[實作1]: 建立台灣縣市相鄰矩陣,利用Rigraph(or sna)繪製各縣市的相鄰網絡圖
[.設定所需的函式庫(libraries)以及載入資料]
library(igraph)
setwd("D:/Rdata Practice/SNA/HW_NetViz")
data<- "TW_county_el.csv" #這是台灣縣市的鄰近矩陣
el<-read.table(data, header=T, sep=",", encoding="utf-8")
el
data<- "Party.csv" #這是政檔屬性資料表
p<-read.table(data, header=T, sep=",", encoding="utf-8") #P是一個dataframe,但排列順序一定跟上面的el不同
nrow(p)
1-1.基本資料呈現
g=graph.data.frame(el,directed=FALSE)
plot(g)
V(g) #有幾個節點
E(g) #有幾條tie
V(g)$name
[實習2]: 建立台灣縣市首長的黨籍屬性(藍、綠或無黨),利用矩陣運算建立image matrix,並說明該矩陣所表示的意涵。

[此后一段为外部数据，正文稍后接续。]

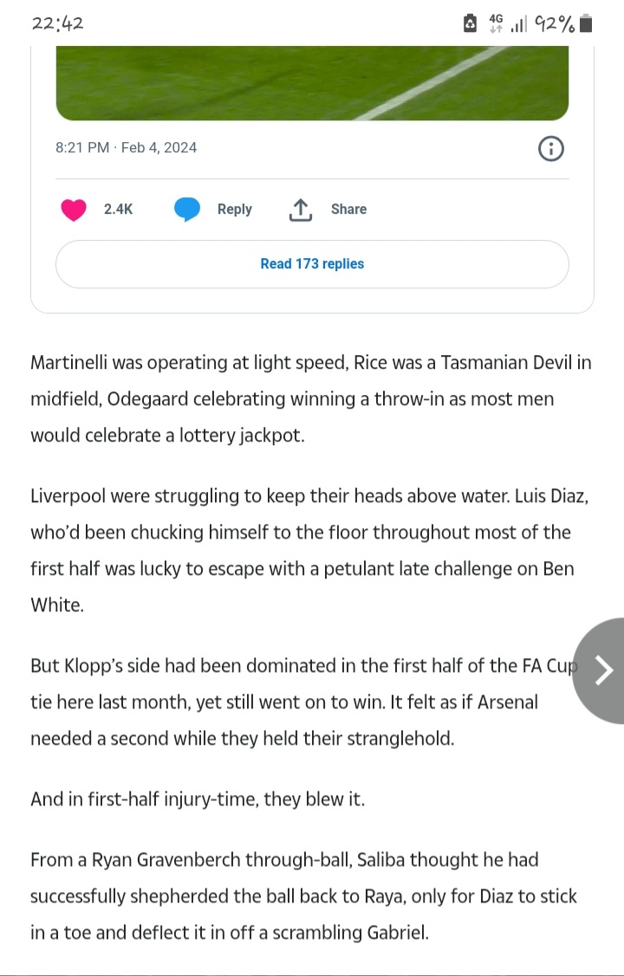Image resolution: width=624 pixels, height=976 pixels.
Task: Tap the battery saver recycle icon
Action: 471,23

2-1.將igraph 轉成 matrix,才方便後續計算
m<-get.adjacency(g) #get.adjacency為把igraph --> matrix
m #這是矩陣,但是是稀疏矩陣,所以要轉成正常的矩陣
str(m)
m2<-as.matrix(m) #轉成正常的矩陣
2-2.建新的欄位名稱
# DPP[i] <- p$DPP[V(g)$name[i]==p$X] 後面這一串是屬性資料,把p$X 之DPP的欄位放到新的欄位
for(i in 1:19){
V(g)$DPP[i] <- p$DPP[V(g)$name[i]==p$X]
V(g)$KMT[i] <- p$KMT[V(g)$name[i]==p$X]
V(g)$N[i] <- p$N[V(g)$name[i]==p$X]
}
d <- seq(1,57,1) #建一個新的矩陣
Mparty<-matrix(d, nrow=19, ncol=3, byrow=T) #19行、3個col
Mparty[,1] <- V(g)$DPP
Mparty[,2] <- V(g)$KMT
Mparty[,3] <- V(g)$N
2-3.轉置矩陣
R<- t(Mparty) %*% m2 %*% Mparty #t(Mparty)轉置矩陣
colnames(R)<-rownames(R)<-c("DPP", "KMT", "N")
R #R是最後答案
2-4.畫圖
g1=graph.adjacency(R,mode="undirected",weighted=TRUE)
?graph.adjacency
V(g1); E(g1)
E(g1)$weight
plot(g1, vertex.color="yellow", edge.color="black", edge.width=E(g1)$weight/2, vertex.size=20, main='Taiwan Party Graph')
#edge.width是線段粗細。weight/2只是為了畫面好看